Закрыв за собой дверь, Пэтти немного постояла в холле, обдумывая ситуацию. Оливия Коупленд была слишком ценной персоной, чтобы бросаться ею. Нужно заставить колледж осознать ее ценность. Но это было трудно осуществить. Пэтти уже пыталась заставить колледж осознавать другие вещи. Мисс Прескотт была единственным средством спасения, которое приходило ей на ум, и средством сомнительным. Ей вовсе не улыбалось наносить ей визит, но, по-видимому, ничего другого не оставалось. Она состроила гримаску и засмеялась. «Я сама веду себя, как первокурсница, – подумала она. – Ступай, Пэтти, и не дрогни перед трудностями»; не дав себе время засомневаться, она решительно поднялась по лестнице и постучала в дверь мисс Прескотт. И только тогда сообразила, что, возможно, следовало быть более дипломатичной и отложить свое дело до завтра. Но дверь отворилась прежде, чем она успела убежать, и она поняла, что кланяется в некотором замешательстве мисс Прескотт, которая держит в руке не учебник по исчислениям, а обыкновенный, ежедневный журнал.
– Добрый вечер, мисс Уайатт. Прошу Вас, входите и присаживайтесь, – произнесла мисс Прескотт весьма сердечным тоном.
Погружаясь в глубокое тростниковое кресло, Пэтти мельком разглядела низкие книжные шкафчики, картины, коврики и полированную медь, которым стоявшая на столе затененная лампа придавала мягкие очертания. Не успев встряхнуться и собраться с мыслями, она уже весело болтала с мисс Прескотт о возможном исходе рассказа с продолжениями, напечатанного в журнале.

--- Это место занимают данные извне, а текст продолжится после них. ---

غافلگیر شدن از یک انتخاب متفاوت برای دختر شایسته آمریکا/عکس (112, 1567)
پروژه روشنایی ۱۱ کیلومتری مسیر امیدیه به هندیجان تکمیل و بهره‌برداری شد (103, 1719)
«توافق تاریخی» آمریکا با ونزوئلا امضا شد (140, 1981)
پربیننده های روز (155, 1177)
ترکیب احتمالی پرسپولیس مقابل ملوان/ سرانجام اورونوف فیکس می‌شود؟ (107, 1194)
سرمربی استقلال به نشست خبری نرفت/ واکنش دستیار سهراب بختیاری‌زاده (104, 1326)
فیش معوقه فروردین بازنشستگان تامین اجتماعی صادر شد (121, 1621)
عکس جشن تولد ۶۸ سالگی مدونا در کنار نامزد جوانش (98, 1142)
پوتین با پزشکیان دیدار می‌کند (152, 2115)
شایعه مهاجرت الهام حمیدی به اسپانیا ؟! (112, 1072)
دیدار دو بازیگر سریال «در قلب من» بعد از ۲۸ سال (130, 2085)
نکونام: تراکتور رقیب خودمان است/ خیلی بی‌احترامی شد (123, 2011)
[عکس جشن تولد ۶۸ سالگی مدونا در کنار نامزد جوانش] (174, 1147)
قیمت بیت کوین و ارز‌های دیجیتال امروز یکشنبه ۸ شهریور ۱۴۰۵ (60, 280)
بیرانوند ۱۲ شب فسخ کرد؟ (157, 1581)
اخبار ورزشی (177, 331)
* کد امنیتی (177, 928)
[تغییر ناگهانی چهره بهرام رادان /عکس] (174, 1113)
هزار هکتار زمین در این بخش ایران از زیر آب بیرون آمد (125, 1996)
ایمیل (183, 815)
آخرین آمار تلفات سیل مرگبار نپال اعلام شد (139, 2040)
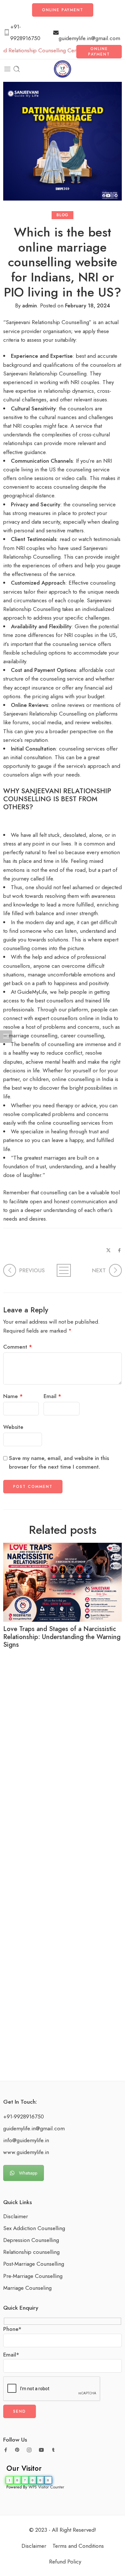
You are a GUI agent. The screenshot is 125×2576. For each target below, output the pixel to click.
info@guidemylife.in (26, 2140)
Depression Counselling (31, 2240)
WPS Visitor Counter (46, 2487)
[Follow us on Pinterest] (17, 2449)
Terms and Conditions (78, 2546)
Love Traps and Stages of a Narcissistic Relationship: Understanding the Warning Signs (62, 1636)
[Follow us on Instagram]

Мисс Прескотт, казалось, ничуть не удивилась необычному визиту, и, словно лучший представитель человеческой породы, без труда рассуждала на различные темы, шутила и рассказывала истории. Пэтти заворожено ее разглядывала. «Она хорошенькая», – думала она про себя. Ей стало интересно, сколько ей лет. Ни разу до сих пор она не связывала с мисс Прескотт какой-либо возраст. Она рассматривала ее в том же свете, что и научную истину, которая существует, но не зависит от времени или места. Она попыталась вспомнить какую-то историю, которая ходила среди девочек в ее бытность на первом курсе. У нее возникло смутное воспоминание, что в ней содержался намек на то, что мисс Прескотт некогда была влюблена. В то время Пэтти с сарказмом отвергла эту идею, но теперь она почти хотела в нее поверить.
Вдруг, посередине беседы, прозвонил десятичасовой колокол и, вздрогнув, Пэтти вспомнила о цели своего прихода.
– Полагаю, – проговорила она, – Вы недоумеваете, зачем я пришла.
– Я надеялась, – с улыбкой сказала мисс Прескотт, – Вы пришли просто, чтобы меня повидать, безо всяких скрытых мотивов.
– В следующий раз – обязательно, если Вы позволите мне прийти еще раз; но сегодня у меня другая причина, которую Вы, боюсь, сочтете оскорбительной и, – прибавила она откровенно, – я не знаю, как мне ее изложить получше, так, чтобы Вы не сочли ее оскорбительной.